Un giorno d’inverno del 2000 a colazione ai Remi di N.Y...

 
...il nostro caro amico Philip Clark fece squillare il telefono...”Caro Ricky domani ti farò conoscere due giovani architetti”
Passammo tutta la mattina al 173-176 di Perry Street accanto ad un uomo alto ed elegante che portava una cravatta nera su una candida camicia bianca. Per noi non più che trentenni , Richard Meier era una figura leggendaria dell’architettura. Fino a quel momento lo conoscevamo solo dalla sue opere e da qualche lezione che avevamo seguito all’università di Firenze. Il suo studio anch’esso dai toni di solo bianco e nero, sembrava una permanente tra bacheche di plastici e di grandi tavole di disegni.

…”Io credo, da architetto, che quel che facciamo è compreso in un continum. L’architettura è in rapporto sia con la storia, sia con il momento presente. E’ il risultato di un dialogo interiore, uno sforzo creativo consapevole di dare forma allo spazio, lo spazio in cui ci muoviamo ed esistiamo, ed in cui facciamo esperienza”...



Ci salutò con queste parole…mai prima di allora un incontro nuovo ci apparve tanto familiare! Già da un anno Tommaso ed io avevamo cominciato a lavorare insieme, nel nostro studio nel Valdarno a due passi dal Chianti e sempre con lo sguardo fisso su Firenze, dove abbiamo tutto: la lezione dell’architettura è tutta lì, basta guardarla con attenzione. Noi, abbiamo un metodo di lavoro molto singolare. Siamo in due e ci muoviamo come nel gioco degli scacchi. Uno muove le pedine, gli alfieri, le torri, il re e la regina con traiettorie rettilinee e in parte prevedibili; l’altro muove il cavallo che salta da un punto all’altro. Non necessariamente i nostri ruoli durante la partita si scambiano, anche se può succedere: se uno muove il cavallo e punta sull’utopia, nell’altro prevale la razionalità; se uno salta in avanti, l’altro tende a consolidare il progetto.

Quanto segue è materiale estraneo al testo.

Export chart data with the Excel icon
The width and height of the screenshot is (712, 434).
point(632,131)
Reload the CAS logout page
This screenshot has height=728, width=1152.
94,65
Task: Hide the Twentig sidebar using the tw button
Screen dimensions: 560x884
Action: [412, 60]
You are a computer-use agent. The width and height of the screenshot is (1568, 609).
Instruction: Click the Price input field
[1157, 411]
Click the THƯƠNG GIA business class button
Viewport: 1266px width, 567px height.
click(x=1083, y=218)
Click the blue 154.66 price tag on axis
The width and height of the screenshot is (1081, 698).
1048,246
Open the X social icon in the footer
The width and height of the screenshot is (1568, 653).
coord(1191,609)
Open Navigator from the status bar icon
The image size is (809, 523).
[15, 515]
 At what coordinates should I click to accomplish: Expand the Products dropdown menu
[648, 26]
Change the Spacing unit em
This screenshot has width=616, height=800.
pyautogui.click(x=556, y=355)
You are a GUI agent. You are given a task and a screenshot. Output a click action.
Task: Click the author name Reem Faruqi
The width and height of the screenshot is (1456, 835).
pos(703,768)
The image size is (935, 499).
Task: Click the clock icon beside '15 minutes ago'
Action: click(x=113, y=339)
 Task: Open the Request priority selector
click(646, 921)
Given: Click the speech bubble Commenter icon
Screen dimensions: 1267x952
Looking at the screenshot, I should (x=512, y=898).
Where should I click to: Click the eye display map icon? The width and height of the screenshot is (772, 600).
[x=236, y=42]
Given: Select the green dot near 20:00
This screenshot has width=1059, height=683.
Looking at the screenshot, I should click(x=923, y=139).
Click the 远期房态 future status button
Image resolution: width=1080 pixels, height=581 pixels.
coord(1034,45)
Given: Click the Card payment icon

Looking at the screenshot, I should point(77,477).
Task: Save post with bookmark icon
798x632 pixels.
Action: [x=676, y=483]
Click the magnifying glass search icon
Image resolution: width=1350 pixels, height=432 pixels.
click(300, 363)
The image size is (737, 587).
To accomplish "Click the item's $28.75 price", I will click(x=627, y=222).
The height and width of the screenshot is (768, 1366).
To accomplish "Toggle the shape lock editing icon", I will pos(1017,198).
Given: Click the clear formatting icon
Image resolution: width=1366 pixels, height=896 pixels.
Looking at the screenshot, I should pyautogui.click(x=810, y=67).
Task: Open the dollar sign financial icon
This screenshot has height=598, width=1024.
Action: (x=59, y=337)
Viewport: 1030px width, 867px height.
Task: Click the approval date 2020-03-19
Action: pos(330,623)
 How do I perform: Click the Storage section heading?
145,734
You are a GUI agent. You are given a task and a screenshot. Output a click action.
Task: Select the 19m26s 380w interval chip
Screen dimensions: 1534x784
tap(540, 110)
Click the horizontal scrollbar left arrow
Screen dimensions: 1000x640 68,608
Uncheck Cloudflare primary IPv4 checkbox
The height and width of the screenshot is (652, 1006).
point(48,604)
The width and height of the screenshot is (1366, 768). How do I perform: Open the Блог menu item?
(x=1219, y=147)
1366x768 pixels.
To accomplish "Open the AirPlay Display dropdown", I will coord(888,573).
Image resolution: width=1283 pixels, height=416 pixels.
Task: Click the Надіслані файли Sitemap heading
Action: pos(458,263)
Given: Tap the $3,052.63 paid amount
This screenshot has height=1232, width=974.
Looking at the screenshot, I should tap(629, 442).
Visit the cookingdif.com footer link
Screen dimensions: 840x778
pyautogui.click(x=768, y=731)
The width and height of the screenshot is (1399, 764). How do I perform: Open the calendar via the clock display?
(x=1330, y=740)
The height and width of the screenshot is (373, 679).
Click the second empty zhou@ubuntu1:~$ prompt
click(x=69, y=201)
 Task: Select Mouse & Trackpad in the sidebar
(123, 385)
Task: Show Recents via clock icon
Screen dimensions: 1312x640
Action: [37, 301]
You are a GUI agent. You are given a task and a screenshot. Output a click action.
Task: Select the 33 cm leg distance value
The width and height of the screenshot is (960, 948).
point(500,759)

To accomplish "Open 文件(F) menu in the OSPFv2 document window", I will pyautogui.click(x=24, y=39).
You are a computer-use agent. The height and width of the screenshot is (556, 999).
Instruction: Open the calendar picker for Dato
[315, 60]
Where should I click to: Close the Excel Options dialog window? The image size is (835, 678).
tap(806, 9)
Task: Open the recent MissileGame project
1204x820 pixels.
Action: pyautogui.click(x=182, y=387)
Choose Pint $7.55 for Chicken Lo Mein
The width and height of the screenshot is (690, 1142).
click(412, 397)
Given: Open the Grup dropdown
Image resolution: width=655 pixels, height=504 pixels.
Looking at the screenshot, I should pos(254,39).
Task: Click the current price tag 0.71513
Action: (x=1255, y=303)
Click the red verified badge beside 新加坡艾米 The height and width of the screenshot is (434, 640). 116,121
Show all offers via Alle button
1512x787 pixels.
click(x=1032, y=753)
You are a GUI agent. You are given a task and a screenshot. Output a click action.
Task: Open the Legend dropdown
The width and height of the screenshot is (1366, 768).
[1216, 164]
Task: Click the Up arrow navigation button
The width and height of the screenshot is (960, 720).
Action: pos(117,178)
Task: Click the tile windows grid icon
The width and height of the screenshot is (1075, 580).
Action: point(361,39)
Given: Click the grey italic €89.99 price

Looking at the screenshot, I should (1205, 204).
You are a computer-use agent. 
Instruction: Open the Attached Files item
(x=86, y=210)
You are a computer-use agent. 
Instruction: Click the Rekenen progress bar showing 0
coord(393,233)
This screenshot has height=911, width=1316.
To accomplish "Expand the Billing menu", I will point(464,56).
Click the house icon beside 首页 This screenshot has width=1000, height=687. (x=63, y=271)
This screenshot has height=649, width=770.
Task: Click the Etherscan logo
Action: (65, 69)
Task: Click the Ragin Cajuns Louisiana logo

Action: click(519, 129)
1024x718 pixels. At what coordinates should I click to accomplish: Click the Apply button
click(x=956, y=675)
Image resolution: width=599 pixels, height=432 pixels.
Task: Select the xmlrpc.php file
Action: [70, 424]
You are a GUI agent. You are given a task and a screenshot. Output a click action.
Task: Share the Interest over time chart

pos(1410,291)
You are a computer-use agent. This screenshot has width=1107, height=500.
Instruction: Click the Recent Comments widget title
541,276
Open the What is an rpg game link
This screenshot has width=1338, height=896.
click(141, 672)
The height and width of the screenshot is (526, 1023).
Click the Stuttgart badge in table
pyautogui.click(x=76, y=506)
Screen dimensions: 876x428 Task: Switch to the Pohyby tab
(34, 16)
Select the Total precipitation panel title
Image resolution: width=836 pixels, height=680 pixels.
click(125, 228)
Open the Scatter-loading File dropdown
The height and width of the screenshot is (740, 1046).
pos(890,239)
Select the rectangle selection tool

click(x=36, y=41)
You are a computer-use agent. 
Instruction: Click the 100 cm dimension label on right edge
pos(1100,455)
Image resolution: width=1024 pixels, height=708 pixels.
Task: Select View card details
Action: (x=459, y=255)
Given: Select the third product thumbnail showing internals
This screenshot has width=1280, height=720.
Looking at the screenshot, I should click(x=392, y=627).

E’ il caso della realizzazione di un Borgo - Borgo di Montefiorile - da noi così nominato, nel Comune di Gaiole in Chianti. Quella con il territorio rurale è una sfida assai difficile soprattutto quando si tratta di una progettazione attigua a un Borgo esistente in pieno Chianti Classico. Si è trattato scavare nella massa compatta del tessuto del “Borgo” per tirare fuori i vuoti di piazzette, porticati, passaggi, viuzze, per comporre forme moderne ma tradizionalmente senesi, segni e volumi che ricordano le architetture dipinte da Simone Martini, o i bastioni e i contrafforti delle architetture militari di Francesco di Giorgio Martini. L’esperienza del Chianti si è risolta in altri lavori su borghi fino all’incontro con il tema delle cantine.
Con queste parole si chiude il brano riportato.